==== Given text ====


[0046] FIG. 3

[0047] Helper-dependent adenoviral vector infects synoviocytes efficiently. Mice were injected intra-articularly with 10.sup.8 VP of a LacZ expressing HDAd. One day later, mice were sacrificed and LacZ staining on sectioned joints was performed. Strong expression (dark blue staining) was seen in the synovium while no staining could be observed in chondrocytes. Right picture is a higher magnification photograph (40×) of the framed area in the left picture (5×).

[0048] FIG. 4

[0049] Cells infected with HDAd-Il-1Ra produce large amounts of Il-1Ra. Human embryonic kidney cells (HEK293) were infected with 100 VP/cell of HDAd-Il-1Ra, HDAd-GFP or mock. Two days later Il-1Ra ELISA was performed with cell culture supernatant. Concentrations of about 700 pg/ml were measured for HDAd-Il-1Ra infected cells, whereas no Il-1Ra was detectable in the supernatant of HDAd-GFP or mock infected cells. To induce an inflammatory reaction, lipopolysaccharides (LPS, 100 ug/ml) were added to half of the samples and Il-1Ra concentrations were again determined one day later (day 4). Levels in HDAd-Il-1Ra samples increased to about 1600 pg/ml whereas uninduced cells produced less Il-1Ra compared to the previous day. No Il-1Ra expression was detected in any of the control samples (HDAd-GFP and mock).

[0050] FIG. 5

[0051] HDAd-Il-1Ra prevents the development of OA. Mice were injected intra-articularly into the knee joints with 10.sup.8 VP of HDAd-Il-1Ra, HDAd-GFP or mock and OA was induced by cruciate ligament transduction two days later. Mice were sacrificed after 4 weeks and joints were histologically prepared, sectioned and stained with Safranin O. A blinded pathologist evaluated the level of OA according to OARSI (Osteoarthritis Research Society International) standards (assignment of scores on a scale of 1-6, 1: no signs of OA at all, 6: maximum OA). Mice treated with HDAd-Il-1Ra had significantly lower OA scores compared with mice treated with HDAd-GFP and mock. (* indicates significant difference: p<0.05 by one-way ANOVA; n=10 joints per group).

[0052] FIG. 6

[0053] HDAd-Il-1Ra efficiently treats OA in mice.

[0054] A. HDAd-Il-1Ra treated joints have significantly lower OA scores compared to controls. OA was induced in mouse knee joints by cruciate ligament transection and the disease was allowed to develop. Two weeks after transaction, mice were in intra-articularly with 10.sup.8 VP HDAC-Il-1Ra, HDAd-GFP or mock. Mice were sacrificed 6 weeks later and joints were histologically prepared, sectioned and stained with Safranin O. A blinded pathologist evaluated the level of OA according to OARSI (Osteoarthritis Research Society International) standard (assignment of scores on a scale of 1-6, 1: no signs of OA at all, 6: maximum OA). Mice treated with HDAd-Il-1Ra had significantly lower OA scores compared with mice treated with HDAd-GFP and mock. No significant difference was found between the HDAd-Il-1Ra group and age matched, untransected (no OA induction) mice. (* indicates significant difference: p<0.05 by one-way ANOVA: n.fwdarw.8 joints per group).

====

Task details
Continue the figure descriptions on the helper-dependent adenoviral vector for osteoarthritis in mice, starting after their final sentence.

==== Supplied information ====

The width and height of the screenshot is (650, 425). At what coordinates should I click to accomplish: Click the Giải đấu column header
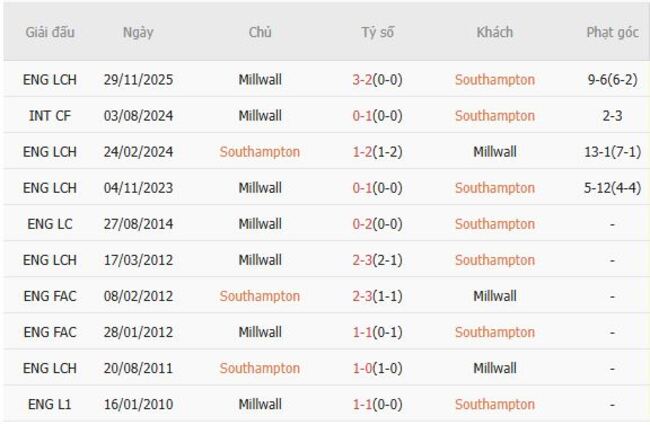click(x=49, y=32)
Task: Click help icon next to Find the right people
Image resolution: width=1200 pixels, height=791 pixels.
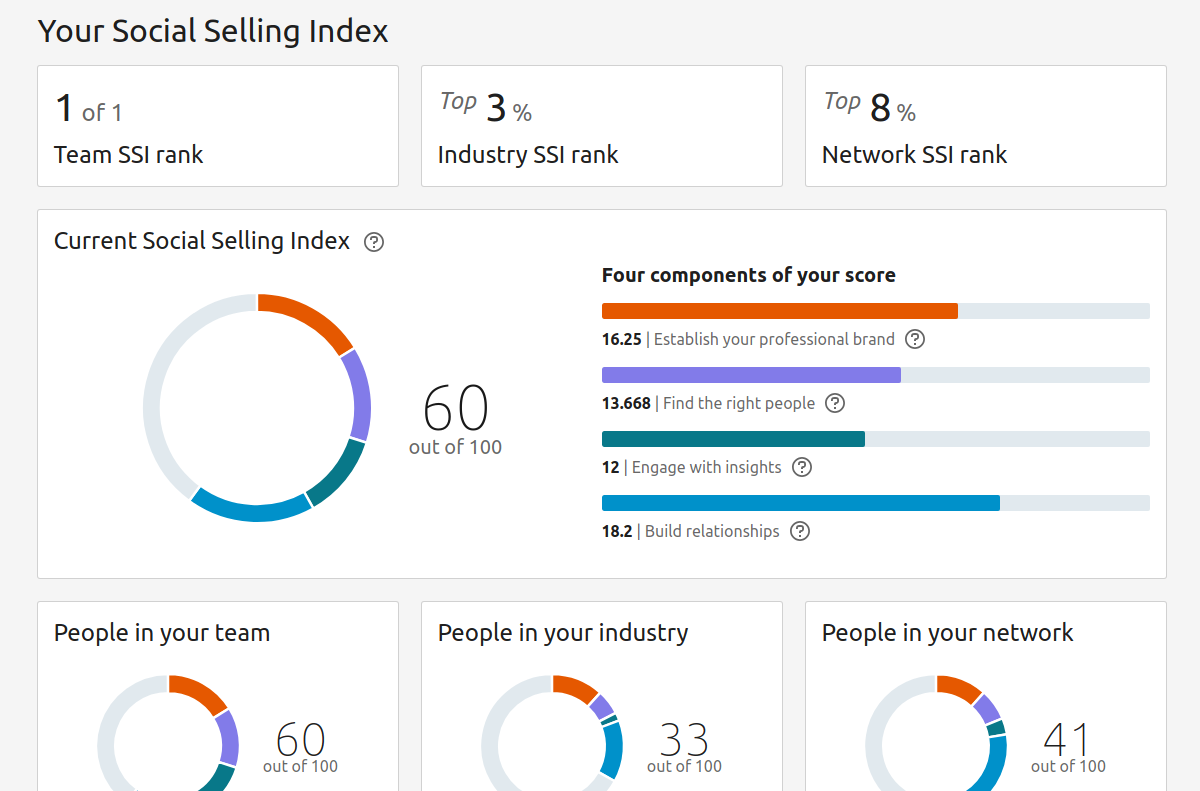Action: tap(835, 403)
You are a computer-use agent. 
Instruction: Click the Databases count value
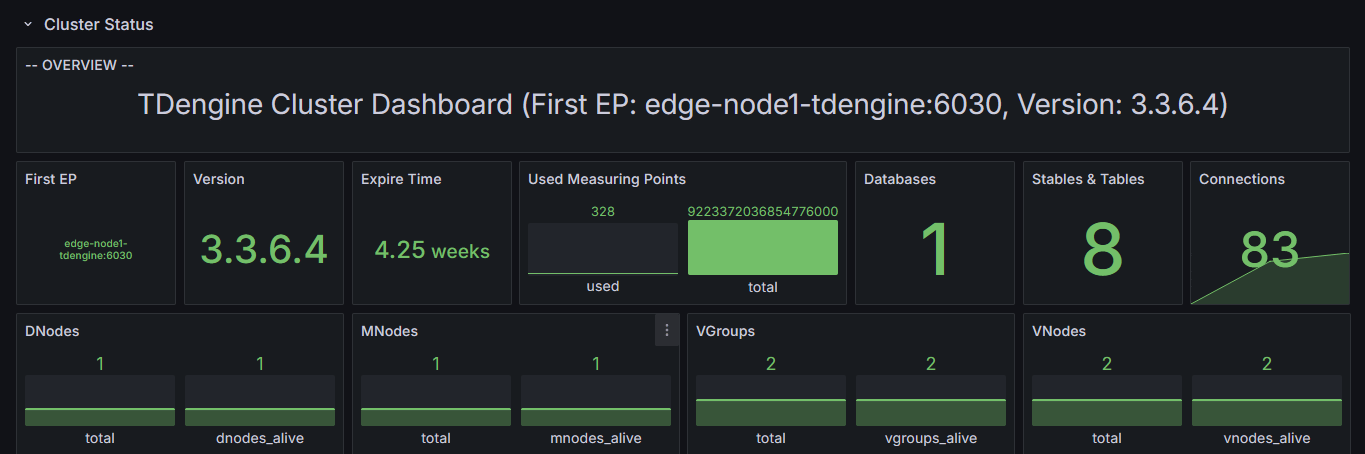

====

Task answer
[0055] B. HDAd-Il-1Ra treated joints demonstrate significantly higher cartilage volume compared to controls. Whole knee joints of mice treated the same way as described above were fixed in electron microscopy fixative and embedded in paraffin. Samples were scanned using X-radia microXCT scanner (Xradia, Pleasanton, Calif., USA) and was visualized at 4 micron resolution. Computational 3D reconstruction of joints was performed and cartilage volume and surface area were quantified semi-automatically using TRI BON software (RATOC System Engineering, Tokyo, Japan). Significantly higher cartilage volume was measured in HDAd-Il-1Ra treated joints in comparison to controls. HDAd-Il-1Ra joints had similar volumes as untransected (healthy) joints. (* indicates significant difference: p<0.05, one-way ANOVA, n=6 joints/group).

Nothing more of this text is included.